The country of Trinidad & Tobago is not often in the news but one of its best sportsman, cricketer Brian Lara put it on the map with his accomplishments. He had made it into the West Indies national team which was his dream team at 21 in 1990. He had captained the Trinidad and Tobago national team for two years but he had always hovered on the periphery of the West Indies team which was mostly on a winning streak having lost just eight out of 50 tests. For years, he had perfected his skills.
In 1994, he broke two of the most highly coveted cricket batting records when he scored 375 runs in a game against England. The achievement bested the record that had been set by Sir Garfield Sobers 36 years before. He also made 501 runs (not out) for his English county team of Warwickshire. In 2004, he set another record when he became the very first player to retake the Test batting record with 400 runs (not out) in a game against England which beat the 2003 record of 380 runs set by Matthew Hayden from Australia.
He got to make his Test debut in the third match which was played in Lahore. He managed a score of 44 off 89 but Carl Hooper came out the better man when he scored 134. Though he wasn’t on the team that that went on the next tour to England in May 1991, he was constant on the West Indies team in the matches that followed.
Lara’s dream team of West Indies continued to do well but not well enough. In May 1995, the team did dismally in the fourth and last Test against Australia that was played at Sabina Park. His personal achievements stood out greatly as his dream team declined. He played an excellent game in 1993 at the Sydney Cricket Grounds played in Australia. He scored 277 runs with such finesse that Tony Cozier who was the commentator for the game gave him the title of the new prince of cricket. In April 18 of the following year, he did it again and went all the way with the 538 balls he had started before; at the Antigua Recreation Ground, he broke the world record for highest Test innings with 375.

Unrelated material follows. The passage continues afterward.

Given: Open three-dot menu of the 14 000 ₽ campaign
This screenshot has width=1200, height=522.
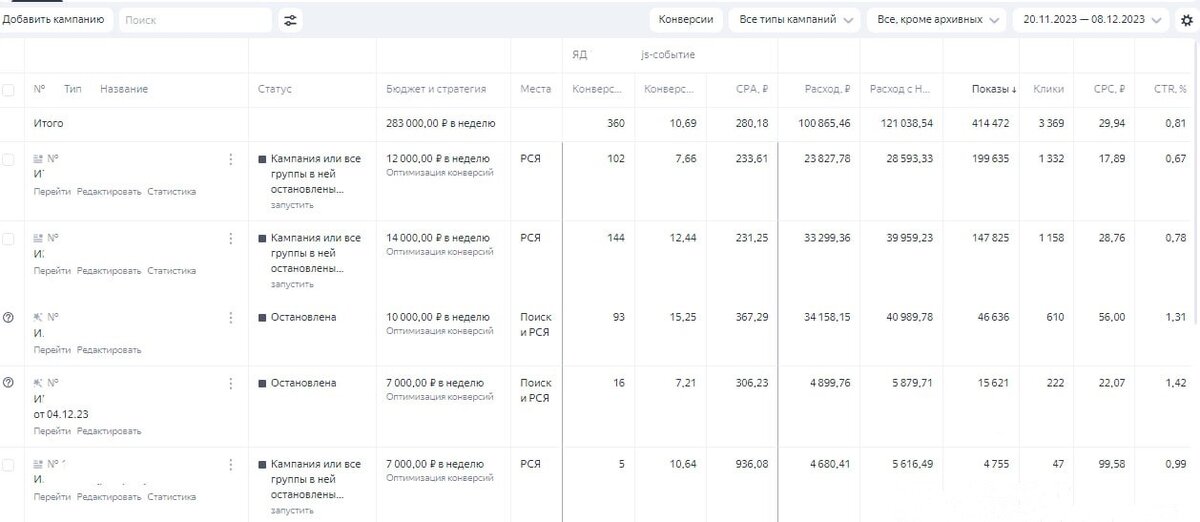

After this, he went to play for Warwickshire in England. In his first match in April, he scored 147 against Glamorgan. This was on April 29. By May 23, Lara had accumulated no less than five first-class centuries one after the other. He was on the cusp of setting another world record for consecutive first-class centuries. He missed it narrowly when he was out for 26 at Lord’s but made up for it when he made 140 off 147 balls. The following month, he did break a record; he broke the first-class individual record with 501 runs at an Edgbaston game. He became the very first player to make a score of seven centuries in eight first-class innings.
Lara retired from international cricket in 2007 after colliding with the West Indies team Cricket Board over his opinion of what was causing the team to decline after the 2007 World Cup series. Today is a fete promoter which works just fine with his love for partying.